**Brief**: In the records below, find the line that contains "Diety (48, 335)" and the line that contains "Magiczny świat zwierząt (75, 246)". Set down exactly those lines and every line between them, and nothing more.
***
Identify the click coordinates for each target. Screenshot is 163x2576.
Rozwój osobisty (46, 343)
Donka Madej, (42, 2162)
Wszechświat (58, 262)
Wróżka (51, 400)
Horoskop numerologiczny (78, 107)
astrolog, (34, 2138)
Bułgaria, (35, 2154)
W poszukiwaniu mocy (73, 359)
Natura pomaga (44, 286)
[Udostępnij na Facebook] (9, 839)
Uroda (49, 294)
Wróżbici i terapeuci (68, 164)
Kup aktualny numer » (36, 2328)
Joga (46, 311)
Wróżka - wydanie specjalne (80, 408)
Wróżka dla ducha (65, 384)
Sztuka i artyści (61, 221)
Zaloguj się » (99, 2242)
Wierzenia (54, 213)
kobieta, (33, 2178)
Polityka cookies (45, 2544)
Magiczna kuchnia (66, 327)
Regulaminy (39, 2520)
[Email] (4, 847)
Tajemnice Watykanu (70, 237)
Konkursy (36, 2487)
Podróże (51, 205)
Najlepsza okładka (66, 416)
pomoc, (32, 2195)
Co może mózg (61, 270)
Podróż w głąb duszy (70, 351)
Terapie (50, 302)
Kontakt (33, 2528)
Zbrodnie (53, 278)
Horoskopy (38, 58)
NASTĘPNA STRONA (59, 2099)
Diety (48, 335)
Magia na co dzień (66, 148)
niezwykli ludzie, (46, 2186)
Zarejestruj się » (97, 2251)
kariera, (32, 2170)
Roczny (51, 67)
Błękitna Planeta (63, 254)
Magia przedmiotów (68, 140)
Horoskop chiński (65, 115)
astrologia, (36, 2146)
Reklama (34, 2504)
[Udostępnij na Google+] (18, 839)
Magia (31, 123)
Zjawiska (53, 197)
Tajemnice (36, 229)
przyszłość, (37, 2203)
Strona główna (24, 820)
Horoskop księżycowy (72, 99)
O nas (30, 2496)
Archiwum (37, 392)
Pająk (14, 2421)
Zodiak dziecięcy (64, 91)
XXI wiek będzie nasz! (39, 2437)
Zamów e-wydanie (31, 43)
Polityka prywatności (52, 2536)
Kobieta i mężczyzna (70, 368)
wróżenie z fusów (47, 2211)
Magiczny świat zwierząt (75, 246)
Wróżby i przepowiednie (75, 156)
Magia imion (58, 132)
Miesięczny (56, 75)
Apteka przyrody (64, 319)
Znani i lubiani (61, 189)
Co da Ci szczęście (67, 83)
***
**Task result**:
Diety (48, 335)
Magia na co dzień (66, 148)
niezwykli ludzie, (46, 2186)
Zarejestruj się » (97, 2251)
kariera, (32, 2170)
Roczny (51, 67)
Błękitna Planeta (63, 254)
Magia przedmiotów (68, 140)
Horoskop chiński (65, 115)
astrologia, (36, 2146)
Reklama (34, 2504)
[Udostępnij na Google+] (18, 839)
Magia (31, 123)
Zjawiska (53, 197)
Tajemnice (36, 229)
przyszłość, (37, 2203)
Strona główna (24, 820)
Horoskop księżycowy (72, 99)
O nas (30, 2496)
Archiwum (37, 392)
Pająk (14, 2421)
Zodiak dziecięcy (64, 91)
XXI wiek będzie nasz! (39, 2437)
Zamów e-wydanie (31, 43)
Polityka prywatności (52, 2536)
Kobieta i mężczyzna (70, 368)
wróżenie z fusów (47, 2211)
Magiczny świat zwierząt (75, 246)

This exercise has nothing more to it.